#### [ABOUT THIS EXERCISE]
Set down a word-for-word copy of the data below, limited to the lines from the first through the line with "Sport is good (146, 2259)".

+++ DATASET ENTRIES +++

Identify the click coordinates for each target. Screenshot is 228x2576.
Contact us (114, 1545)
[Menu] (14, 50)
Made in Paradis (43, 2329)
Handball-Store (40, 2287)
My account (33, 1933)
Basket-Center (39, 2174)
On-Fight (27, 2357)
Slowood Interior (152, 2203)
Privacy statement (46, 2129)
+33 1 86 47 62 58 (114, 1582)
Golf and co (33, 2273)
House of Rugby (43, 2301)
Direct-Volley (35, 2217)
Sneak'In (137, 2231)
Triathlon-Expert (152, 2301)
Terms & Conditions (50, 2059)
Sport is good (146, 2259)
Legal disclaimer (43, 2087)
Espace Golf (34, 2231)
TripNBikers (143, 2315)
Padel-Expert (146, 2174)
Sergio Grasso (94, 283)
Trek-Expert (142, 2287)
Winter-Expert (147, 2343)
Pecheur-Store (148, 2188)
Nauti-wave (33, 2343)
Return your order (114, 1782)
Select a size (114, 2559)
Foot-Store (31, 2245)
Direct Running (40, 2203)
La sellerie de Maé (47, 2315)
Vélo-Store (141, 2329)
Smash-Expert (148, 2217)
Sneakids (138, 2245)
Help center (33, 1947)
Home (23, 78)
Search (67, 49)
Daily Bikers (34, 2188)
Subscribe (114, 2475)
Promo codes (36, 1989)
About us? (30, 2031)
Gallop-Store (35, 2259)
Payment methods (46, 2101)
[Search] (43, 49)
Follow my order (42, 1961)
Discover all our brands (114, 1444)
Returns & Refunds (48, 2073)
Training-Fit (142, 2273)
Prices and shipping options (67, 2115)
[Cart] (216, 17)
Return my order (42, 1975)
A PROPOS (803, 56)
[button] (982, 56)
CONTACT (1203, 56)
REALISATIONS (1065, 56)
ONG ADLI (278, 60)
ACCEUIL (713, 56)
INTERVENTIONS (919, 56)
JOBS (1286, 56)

+++

#### [TASK OUTPUT]
Identify the click coordinates for each target. Screenshot is 228x2576.
Contact us (114, 1545)
[Menu] (14, 50)
Made in Paradis (43, 2329)
Handball-Store (40, 2287)
My account (33, 1933)
Basket-Center (39, 2174)
On-Fight (27, 2357)
Slowood Interior (152, 2203)
Privacy statement (46, 2129)
+33 1 86 47 62 58 (114, 1582)
Golf and co (33, 2273)
House of Rugby (43, 2301)
Direct-Volley (35, 2217)
Sneak'In (137, 2231)
Triathlon-Expert (152, 2301)
Terms & Conditions (50, 2059)
Sport is good (146, 2259)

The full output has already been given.